Santa: environmental catastrophe?

Out-Law News | 14 Dec 2007 | 10:59 am | 1 min. read

Santa Claus is ignoring his environmental obligations and could be putting the lives of thousands of livestock and agricultural livelihoods at risk, according to experts in the field.

The generous geriatric is facing the latest in a long line of legal quandaries as he rushes to finish millions of presents, but in his haste he may be ignoring his obligations to recycle and dispose of goods he has previously delivered, said one expert.

"Santa and the elves, as producers of electrical and electronic equipment, will have obligations in relation to goods placed on the market, together with responsibilities for financing the treatment, reprocessing and environmentally sound disposal of them," said Kirsty Isla Cooper, an environmental law specialist at Pinsent Masons, the law firm behind OUT-LAW.COM.

Claus must comply with the European Union's Waste Electric and Electronic Equipment Directive, which from this year made producers of goods responsible for their environmentally sound disposal.

[What needs to be done]
Update the Santa article's passage starting with "Out-Law News |" and going on through "firm behind OUT-LAW.COM.", replacing "elves" with "helpers".

[Entries supplied]
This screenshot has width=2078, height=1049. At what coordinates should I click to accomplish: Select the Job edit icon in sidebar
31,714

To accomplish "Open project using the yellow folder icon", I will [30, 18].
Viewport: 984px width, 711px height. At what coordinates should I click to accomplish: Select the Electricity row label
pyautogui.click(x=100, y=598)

* * *

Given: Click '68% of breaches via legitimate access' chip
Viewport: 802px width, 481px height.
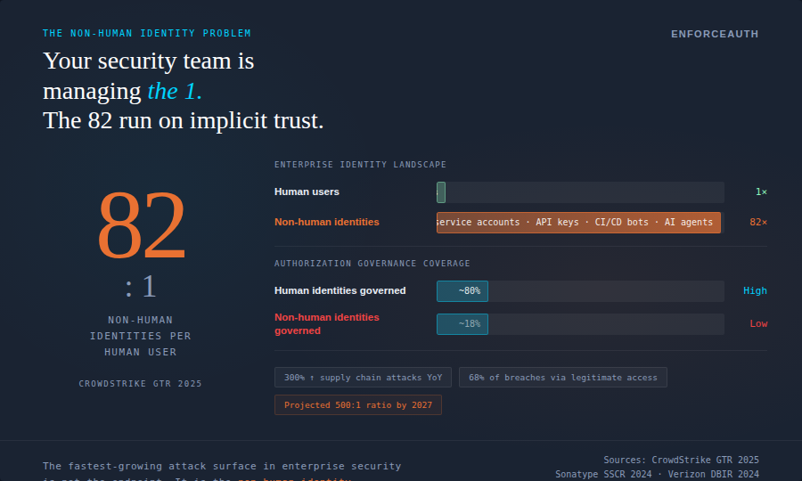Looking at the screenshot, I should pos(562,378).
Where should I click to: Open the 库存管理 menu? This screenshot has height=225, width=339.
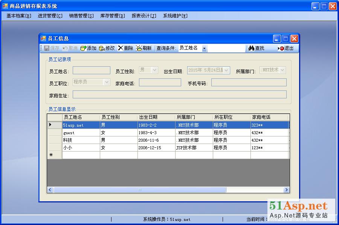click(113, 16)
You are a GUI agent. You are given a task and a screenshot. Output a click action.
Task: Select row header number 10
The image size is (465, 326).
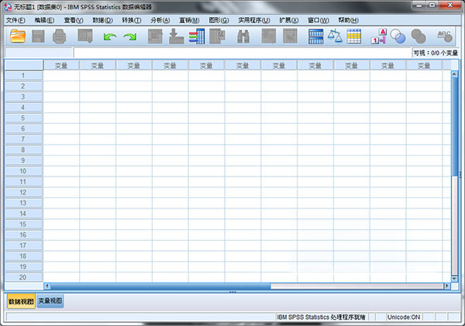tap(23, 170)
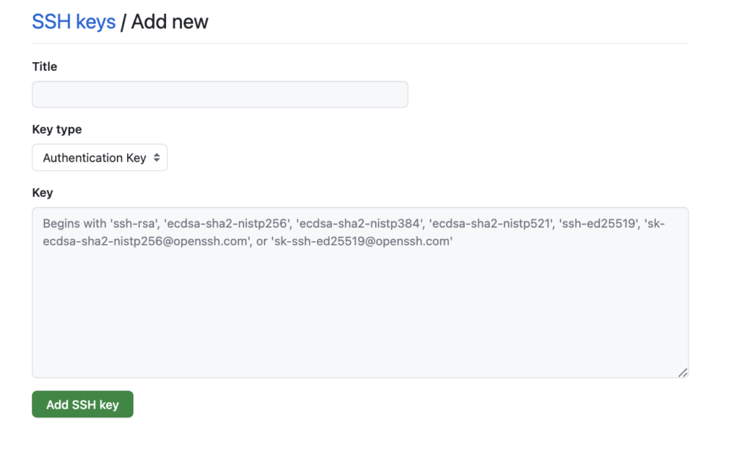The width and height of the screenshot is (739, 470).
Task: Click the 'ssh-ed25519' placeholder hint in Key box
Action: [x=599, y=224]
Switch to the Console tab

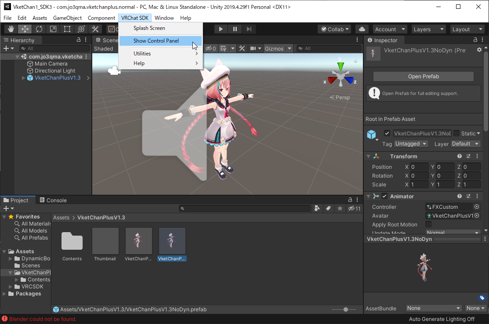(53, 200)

[Solution for this exercise]
Out-Law News | 14 Dec 2007 | 10:59 am | 1 min. read

Santa Claus is ignoring his environmental obligations and could be putting the lives of thousands of livestock and agricultural livelihoods at risk, according to experts in the field.

The generous geriatric is facing the latest in a long line of legal quandaries as he rushes to finish millions of presents, but in his haste he may be ignoring his obligations to recycle and dispose of goods he has previously delivered, said one expert.

"Santa and the helpers, as producers of electrical and electronic equipment, will have obligations in relation to goods placed on the market, together with responsibilities for financing the treatment, reprocessing and environmentally sound disposal of them," said Kirsty Isla Cooper, an environmental law specialist at Pinsent Masons, the law firm behind OUT-LAW.COM.